**Liste des tâches**
1 – Traduisez en anglais cette phrase de l'extrait sur les réformes de la zone euro : « Il s'agit de séparer les banques de dépôt et les banques d'investissement afin d'empêcher une fusion dangereuse des risques dans une entité unique incontrôlable. »
2 – Prolongez le texte sur les réformes de la zone euro à partir de sa dernière phrase.

**Extrait fourni**
◆ ◆ ◆ ◆
5. Une vraie BCE – prêteur de dernier ressort aux Etats membres, et non seulement aux banques: l'expérience historique montre que les unions monétaires ont besoin de banques centrales qui assurent toutes les fonctions bancaires, et non seulement et exclusivement celle du maintien de la stabilité des prix. La banque centrale quand elle devient le prêteur de dernier recours devrait s'engager inconditionnellement, et sans la contrepartie d'un programme de réformes dans le pays endetté, en accord avec le Mécanisme de Stabilité Européen. Le sort de l'euro et la prospérité des européens en dépendent.
6. Ajustements macroéconomiques: Les pays qui ont un surplus devraient autant que les pays en déficit corriger les déséquilibres macroéconomiques au sein de l'Europe. L'Europe devrait superviser, évaluer et exiger que les pays qui bénéficient d'un surplus au niveau de leur balance des paiements courants, aident les pays endettés à une relance afin de les soulager de cette pression unilatérale qui pousse leur économie à la contraction. L'asymétrie actuelle entre les pays en surplus et ceux endettés ne nuit pas seulement aux derniers. Elle fait du mal à l'Europe toute entière.
7. Un "Glass-Steagall Act" européen. Il s'agit de séparer les banques de dépôt et les banques d'investissement afin d'empêcher une fusion dangereuse des risques dans une entité unique incontrôlable.
8. Législation européenne efficace afin de taxer les activités économiques et entrepreneuriales off shore.
9.Conférence européenne de la Dette. Notre proposition s'inspire d'un des moments les plus clairvoyants de l'histoire politique européenne. Il s'agit de l'Accord de Londres sur les Dettes de 1953, qui a essentiellement soulagé l'Allemagne du poids économique de son passé, et aidé à reconstruire la démocratie allemande dans l'après guerre, ouvrant la voie au succès économique de ce pays. L'Accord de Londres sur les Dettes stipulait que l'Allemagne paie, au plus, la moitié de ses dettes, privées et inter gouvernementales. L'échéancier de remboursement dépendait de la capacité du pays à payer, avec un étalement sur 30 ans. En somme, selon une "clause de croissance" implicite, cet Accord a permis de passer du paiement de la dette à la croissance, en poussant à l'efficacité économique: entre 1953 et 1958 seul le paiement des intérêts fut demandé. Ce délai des paiements du capital hors intérêts a donné à l'économie un peu d'espace pour respirer. L'accord proprement dit ne commençant qu'en 1958, instaurait des remboursements annuels fixes qui devinrent de moins en moins signifiants alors que l'économie s'envolait. L'Accord sous entendait implicitement que réduire la consommation, ce qu'on appelle aujourd'hui "dévaluation interne", n'était pas une façon acceptable de s'assurer le remboursement des dettes. Les remboursements allemands furent de fait conditionnés à la capacité de l'Allemagne à les payer. L'Accord de Londres sur les Dettes était en totale opposition à la logique erronée du Traité de Versailles, dont les réparations avaient sérieusement empêché l'économie allemande de redémarrer et créé des doutes sur les intentions réelles des Alliés.
◆ ◆ ◆ ◆
**Section des données**
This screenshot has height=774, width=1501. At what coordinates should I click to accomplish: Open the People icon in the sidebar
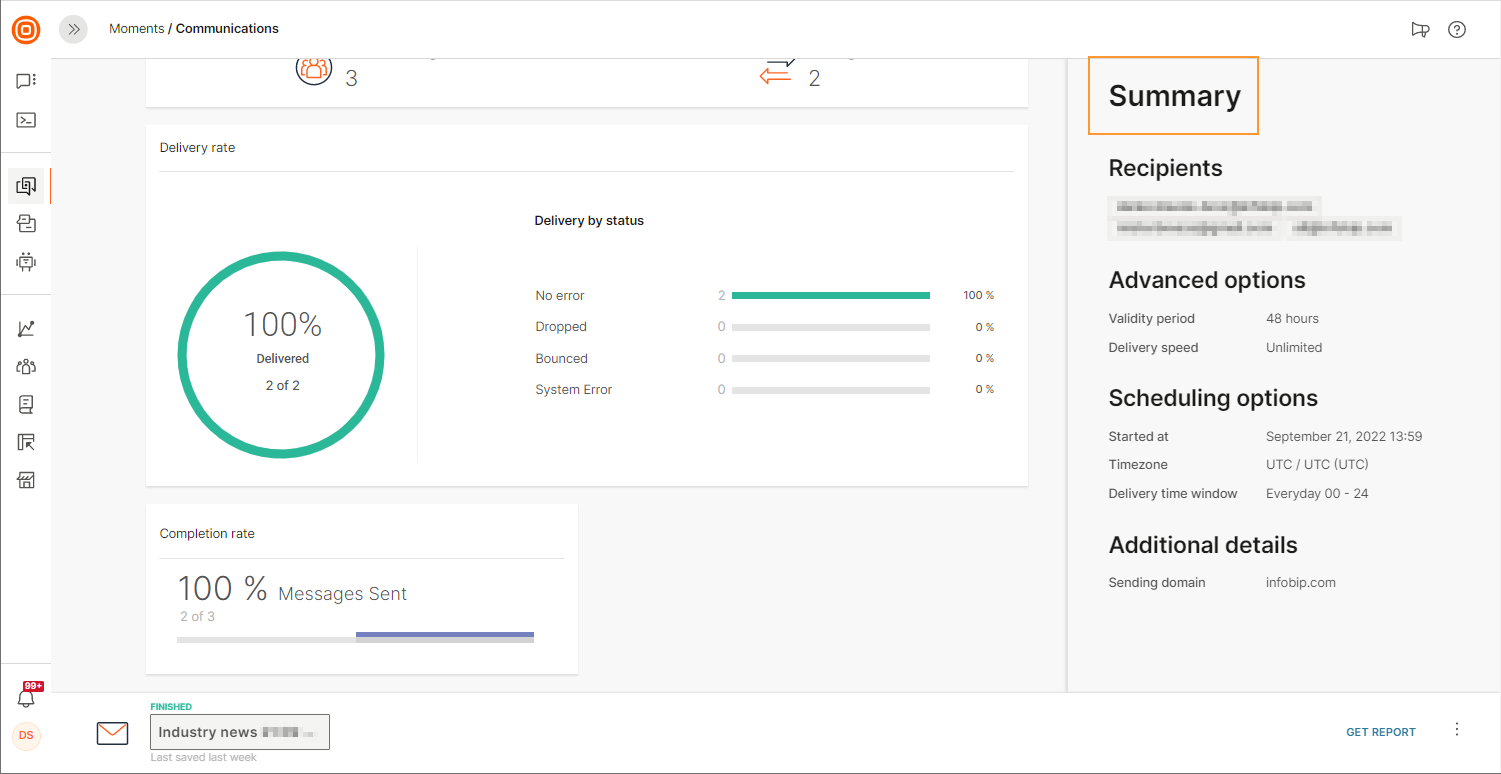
◆ ◆ ◆ ◆
**Les réponses**
1 – The aim is to separate deposit banks from investment banks in order to prevent a dangerous merging of risks within a single uncontrollable entity.

2 –
Cet Accord reste un modèle aujourd'hui. Cependant, nous ne voulons pas une Conférence européenne de la Dette pour l'Europe du Sud seule. Nous la voulons pour l'Europe toute entière. Dans ce contexte, tous les outils politiques disponibles devraient être utilisés, y compris la BCE en tant que prêteur de dernier ressort, et la création d'une dette européenne socialisée sous forme par exemple d'eurobonds pour remplacer les dettes nationales.
III. C'EST L'HEURE DU CHANGEMENT!
Un véritable changement doit se traduire concrètement et immédiatement dans la vie des gens ordinaires en Europe. Nous voulons non seulement renverser l'orientation des politiques actuelles, mais aussi étendre le domaine de l'intervention publique et citoyenne, et participer aux prises de décisions européennes. Il nous faut donc construire les alliances politiques et sociales les plus larges possibles.
Il nous faut changer les rapports de force politiques en Europe pour pouvoir changer celle-ci. Le néolibéralisme n'est ni un phénomène naturel, ni invincible. C'est le produit d'un choix politique issu d'un rapport de forces spécifique à l'Europe. En tant que paradigme économique dominant, il doit sa longéivité, principalement aux socialistes (sociaux démocrates[1]) qui, au milieu des années 1990, ont stratégiquement décidé d'adopter ses principes et objectifs, et se sont donc réorientés politiquement en s'éloignant encore plus de la gauche. Pour beaucoup en Europe, le socialisme apparaît comme l'écho lointain d'une époque révolue. Pas pour nous! Cependant la souffrance sociale venant de la crise prolongée et du désenchantement d'une partie de l'électorat face au système politicien ont relégué cette stratégie dans une impasse. La réalité n'a plus le temps pour le socialisme européen. Les socialistes doivent immédiatement entreprendre un tournant historique à gauche. A savoir se différencier de, et s'opposer au néolibéralisme et aux politiques qui ont échoué du Parti Populaire européen et de l'Alliance des libéraux; ou comme il a été justement remarqué, devenir une force politique "prête à être aussi radicale que l'est la réalité elle-même”.
Parce que l'Europe est arrivée à un carrefour critique. Aux élections du 25 mai, deux alternatives claires pour le présent et l'avenir seront sur la table: soit l'alignement avec les conservateurs et les libéraux, soit aller de l'avant avec la Gauche Européenne. Soit nous acceptons le status quo néolibéral - en prétendant que la crise peut être résolue par les politiques mêmes qui l'alimentent - soit nous avançons vers l'avenir avec la Gauche Européenne.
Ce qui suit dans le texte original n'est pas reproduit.